GSoC'21: Introduction at Matplotlib
- 4 minsTable of Contents:
- About Me
- First Contributions
- Getting started with Matplotlib
- Learning throughout the process
- Where does GSoC fit?
- About the Project
The day of result, was a very, very long day.
With this small writeup, I intend to talk about everything before that day, my experiences, my journey, and the role of Matplotlib throughout!
About Me
I am a third-year undergraduate student currently pursuing a Dual Degree (B.Tech + M.Tech) in Information Technology at Indian Institute of Information Technology, Gwalior.
During my sophomore year, my interests started expanding in the domain of Machine Learning, where I learnt about various amazing open-source libraries like NumPy, SciPy, pandas, and Matplotlib! Gradually, in my third year, I explored the field of Computer Vision during my internship at a startup, where a big chunk of my work was to integrate their native C++ codebase to Android via JNI calls.
To actuate my learnings from the internship, I worked upon my own research along with a friend from my university. The paper was accepted in CoDS-COMAD’21 and is published at ACM Digital Library. (Link, if anyone’s interested)
During this period, I also picked up the knack for open-source and started glaring at various issues (and pull requests) in libraries, including OpenCV [contributions] and NumPy [contributions].
I quickly got involved in Matplotlib’s community; it was very welcoming and beginner-friendly.
Fun fact: Its dev call was the very first I attended with people from all around the world!
First Contributions
We all mess up, my very first PR to an organisation like OpenCV went horrible, till date, it looks like this:
In all honesty, I added a single commit with only a few lines of diff.
However, I pulled all the changes from upstream
master
to my working branch, whereas the PR was to be made on3.4
branch.
I’m sure I could’ve done tons of things to solve it, but at that time I couldn’t do anything - imagine the anxiety!
At this point when I look back at those fumbled PRs, I feel like they were important for my learning process.
Fun Fact: Because of one of these initial contributions, I got a shiny little badge [Mars 2020 Helicopter Contributor] on GitHub!
Getting started with Matplotlib
It was around initial weeks of November last year, I was scanning through Good First Issue
and New Feature
labels, I realised a pattern - most Mathtext related issues were unattended.

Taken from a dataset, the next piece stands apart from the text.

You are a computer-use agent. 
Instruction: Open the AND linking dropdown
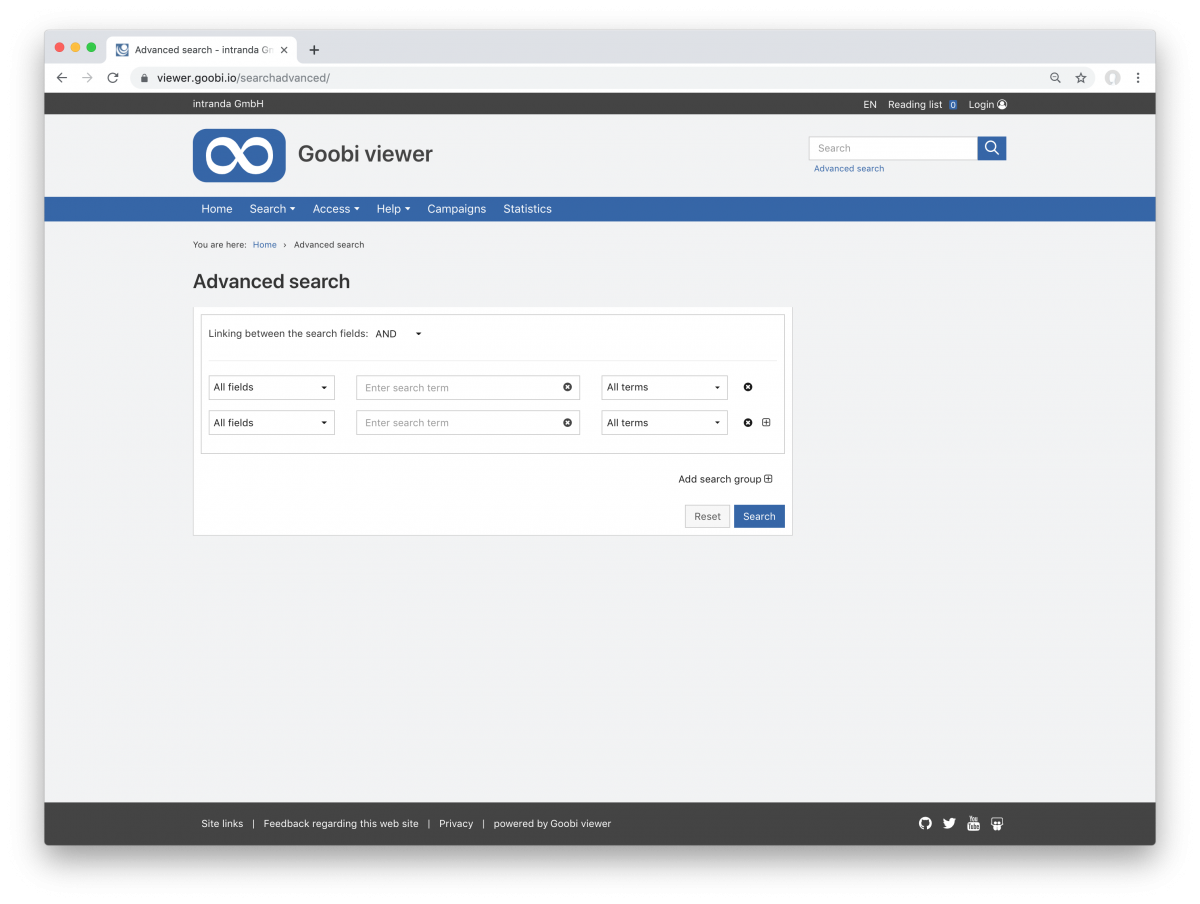398,333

To make it simple, Mathtext is a part of Matplotlib which parses mathematical expressions and provides TeX-like outputs, for example:
I scanned the related source code to try to figure out how to solve those Mathtext issues. Eventually, with the help of maintainers reviewing the PRs and a lot of verbose discussions on GitHub issues/pull requests and on the Gitter channel, I was able to get my initial PRs merged!
Learning throughout the process
Most of us use libraries without understanding the underlining structure of them, which sometimes can cause downstream bugs!
While I was studying Matplotlib’s architecture, I figured that I could use the same ideology for one of my own projects!
Matplotlib uses a global dictionary-like object named as rcParams
, I used a smaller interface, similar to rcParams, in swi-ml - a small Python library I wrote, implementing a subset of ML algorithms, with a switchable backend.
Where does GSoC fit?
It was around January, I had a conversation with one of the maintainers (hey Antony!) about the long-list of issues with the current ways of handling texts/fonts in the library.
After compiling them into an order, after few tweaks from maintainers, GSoC Idea-List for Matplotlib was born. And so did my journey of building a strong proposal!
About the Project
Proposal Link: Google Docs (will stay alive after GSoC), GSoC Website (not so sure)
Revisiting Text/Font Handling
The aim of the project is divided into 3 subgoals:
-
Font-Fallback: A redesigned text-first font interface - essentially parsing all family before rendering a “tofu”.
(similar to specifying font-family in CSS!)
-
Font Subsetting: Every exported PS/PDF would contain embedded glyphs subsetted from the whole font.
(imagine a plot with just a single letter “a”, would you like it if the PDF you exported from Matplotlib to embed the whole font file within it?)
-
Most mpl backends would use the unified TeX exporting mechanism
Mentors Thomas A Caswell, Antony Lee, Hannah.
Thanks a lot for spending time reading the blog! I’ll be back with my progress in subsequent posts.